Re: [PATCH v2 0/6] Improve visibility of writeback

From: Tejun Heo
Date: Wed Apr 03 2024 - 15:21:50 EST


Hello,

On Wed, Apr 03, 2024 at 03:06:56PM -0400, Kent Overstreet wrote:
..
> That's how it should be if you just make a point of making your internal
> state easy to view and introspect, but when I'm debugging issues that
> run into the wider block layer, or memory reclaim, we often hit a wall.

Try drgn:

https://drgn.readthedocs.io/en/latest/

I've been adding drgn scripts under tools/ directory for introspection.
They're easy to write, deploy and ask users to run.

> Writeback throttling was buggy for _months_, no visibility or
> introspection or concerns for debugging, and that's a small chunk of
> code. io_uring - had to disable it. I _still_ have people bringing
> issues to me that are clearly memory reclaim related but I don't have
> the tools.

▶ [Collected material]
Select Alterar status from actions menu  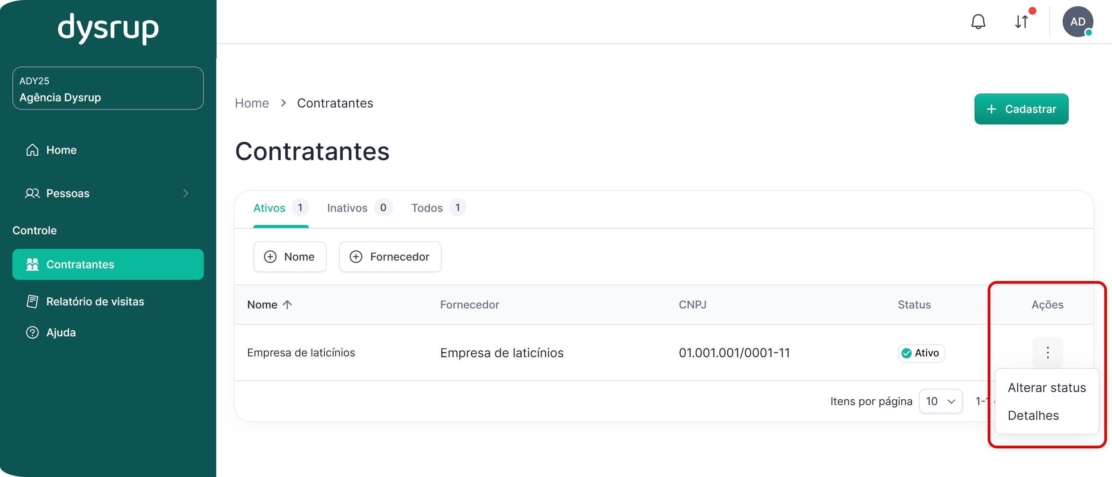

▶ [What to work on]
**a.** Answer these questions about the mailing-list reply, one line each:
(i) Under which directory has Tejun Heo been adding drgn scripts?
(ii) For how long was writeback throttling buggy, according to the quoted message?
(iii) On what date was the reply sent?
**b.** Using the mailing-list reply, list every kernel area or feature that the quoted message from Kent Overstreet names as a source of debugging trouble.
**c.** Say whether each statement agrees with the mailing-list reply. Answer yes or no, and quote the words that decide it.
(i) Tejun Heo says drgn scripts are hard to deploy.
(ii) The quoted message says io_uring had to be disabled.
(iii) The reply was sent at 15:06:56.

▶ [Solutions below]
**a.**
(i) tools/
(ii) Months
(iii) Wed Apr 03 2024

**b.**
- The wider block layer
- Memory reclaim
- Writeback throttling
- io_uring

**c.**
(i) No: "They're easy to write, deploy and ask users to run."
(ii) Yes: "io_uring - had to disable it."
(iii) No: "Date: Wed Apr 03 2024 - 15:21:50 EST"